Pick up the mailing-list thread about the ubsan warn-once option where it stops and keep writing it.

- **Passage provided**:
▼
[cfe-dev] [ubsan] Add -fsanitize-warn-once, only emit runtime error once per check

Sun Dec 30 01:15:01 PST 2012

On Fri, Dec 28, 2012 at 9:37 PM, Will Dietz <willdtz at gmail.com> wrote:
> Thanks for discussion, sorry for the delay in responding.  Holiday and all :).
>
> Reply inline.
>
> On Mon, Dec 17, 2012 at 1:06 AM, Alexey Samsonov <samsonov at google.com> wrote:
>>> Previously IOC used a short linear scan table (~10-20 elements was
>>> sweet spot IIRC) with fallback to a larger hashtable to manage
>>> duplicates, but that was always a performance issue.  As a useful data
>>> point, a quick spot-check of 403.gcc shows 96 static locations
>>> triggered a total of 3,476,066 times dynamically when just processing
>>> one of the inputs used for the 'ref' input set (166.i).  More on this
>>> below.
>
> I think the point I was trying to make above got lost in the other
> details (and wasn't shown in the table):
>
> Looking at 403.gcc, there were 13205 calls inserted, 13205 "possible"
> locations for ubsan to fire.
> Of these 13205 calls, 96 triggered dynamically a total of ~3.5 million times.
>
> Avoiding linear scanning a list of 96 elements 3 million times seems
> worth a 1% code increase, was the point.
>
> While I've only gathered these numbers for 403.gcc recently, previous
> experience with SPEC CINT2000 suggests this is not uncommon at all (4
> of the 8 benchmarks that had any overflows had more than 25 unique
> locations trigger many many times).
▲
- **Recorded information**:
▼
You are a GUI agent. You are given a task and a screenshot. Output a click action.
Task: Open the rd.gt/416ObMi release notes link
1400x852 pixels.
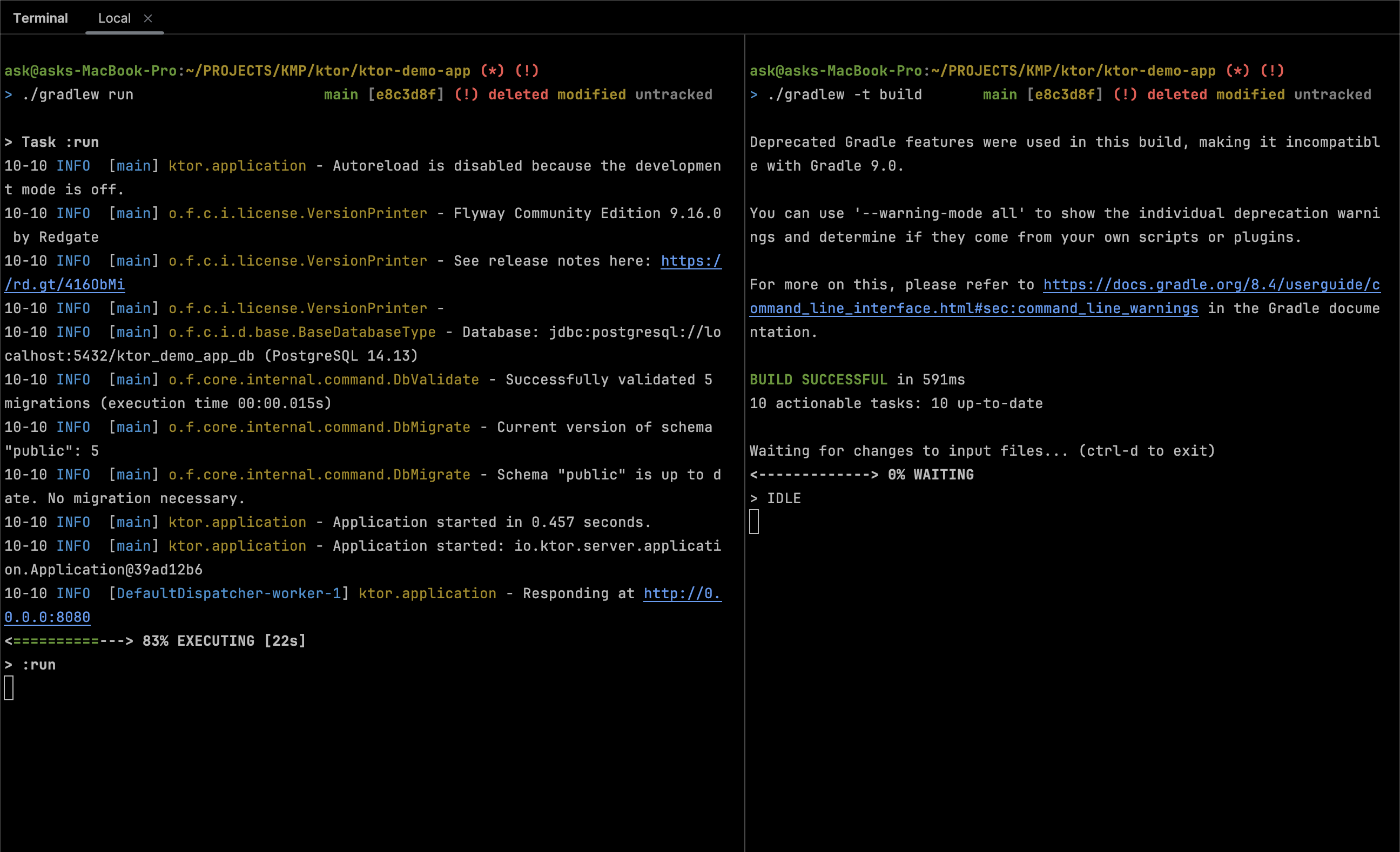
▲
- **The reply**:
>
>> I didn't extensively test ubsan on real-world applications so it's hard for
>> me
>> to estimate the number of error reports it prints. But I think we need to
>> count
>> not the number of calls to __ubsan_handle (i.e. number of places in code
>> where
>> an error _might_ happen), but the number of actual unique reports printed by
>> ubsan.
>> If, say, it's at most 10-20, then storing PCs of all the erroneous
>> instructions and doing
>> a linear scan before printing another report might be better than bloating
>> the binary size by 1%.
>>
>
> Hard decision to make.  Agreed regarding the 10-20 being threshold,
> that's what I found when tuning IOC's runtime previously.
>
> Given the commonly very high invocation count (thousands is common, if
> not millions) I'd rather err on known minor code size increase with
> predictable performance behavior instead of optimizing for cases where
> few checks are invoked a small number of times and scaling poorly when
> that's not the case.
> Does this seem reasonable?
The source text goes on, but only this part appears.